Market Movements and Information Cascades
Major US indexes have risen to record highs today in response to a positive outlook triggered by rising earnings and anticipation of the central bank rising rates in Europe. The Dow climbed nearly 70 basis points today to close at a record high of 17555, recording a gain of 5.9% since the beginning of the year.
While long-term investors may be excited at the prospect of rising dividends and the increasing value of US corporations, day traders have a much different outlook regarding their security selection. On a daily basis, stocks move based off of investors expectations regarding future performance rather than any increase in real value. This prompts day traders to spend much of their time gauging the attitude of other investors rather than evaluating future valuations. Regardless of whether or not a company will experience cost advantages in the future, if investors have a positive outlook on a company the price of the stock will reflect it today.

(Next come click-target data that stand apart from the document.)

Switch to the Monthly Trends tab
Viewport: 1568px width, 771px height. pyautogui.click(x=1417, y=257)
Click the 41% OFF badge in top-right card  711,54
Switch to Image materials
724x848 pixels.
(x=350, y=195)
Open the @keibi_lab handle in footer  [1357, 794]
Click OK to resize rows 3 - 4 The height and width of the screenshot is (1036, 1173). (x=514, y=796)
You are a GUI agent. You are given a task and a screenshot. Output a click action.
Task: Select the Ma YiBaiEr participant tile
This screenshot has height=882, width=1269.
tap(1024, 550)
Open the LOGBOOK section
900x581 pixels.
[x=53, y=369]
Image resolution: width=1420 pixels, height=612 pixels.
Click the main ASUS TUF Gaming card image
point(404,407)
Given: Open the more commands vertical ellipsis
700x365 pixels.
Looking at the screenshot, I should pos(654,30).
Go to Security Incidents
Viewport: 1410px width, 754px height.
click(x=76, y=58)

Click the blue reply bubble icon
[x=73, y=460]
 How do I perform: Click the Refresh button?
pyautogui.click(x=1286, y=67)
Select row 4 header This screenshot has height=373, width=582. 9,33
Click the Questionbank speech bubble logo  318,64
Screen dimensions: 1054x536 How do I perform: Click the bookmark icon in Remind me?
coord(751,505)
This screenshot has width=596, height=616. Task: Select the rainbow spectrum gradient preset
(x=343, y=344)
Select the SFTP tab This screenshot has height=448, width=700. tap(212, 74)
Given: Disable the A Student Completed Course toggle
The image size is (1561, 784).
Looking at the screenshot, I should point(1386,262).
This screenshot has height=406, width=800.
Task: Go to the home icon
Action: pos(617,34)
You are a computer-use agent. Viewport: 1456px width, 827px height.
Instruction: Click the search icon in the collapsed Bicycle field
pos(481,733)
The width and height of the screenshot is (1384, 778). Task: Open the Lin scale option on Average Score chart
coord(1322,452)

This interestingly relates to a key concept that we recently covered in HW 6: the information cascade. An information cascade occurs when somebody’s decision is influenced by the decision of others; in the example we discussed in class an information cascade occurs when the third person picking a marble out of a bag will predict that the bag is blue dominant regardless of what they draw so long as the first two players draw blue marbles.
The same idea applies to the way that day traders tend to select stocks; rather then choosing to invest in the companies that they think will experience long term growth, they invest in the companies that other investors think will experience long term growth. These are the companies that will move and the day traders will make money off of the momentum. Rather then reading this article and being excited about the prospect of higher future dividends and the potential for realizing capital gains in the long-term, day traders will read this article and then try to determine which companies other investors are most excited about. Information cascades are also the reason behind the current equity bubble, characterized by indexes experience much higher growth than GDP.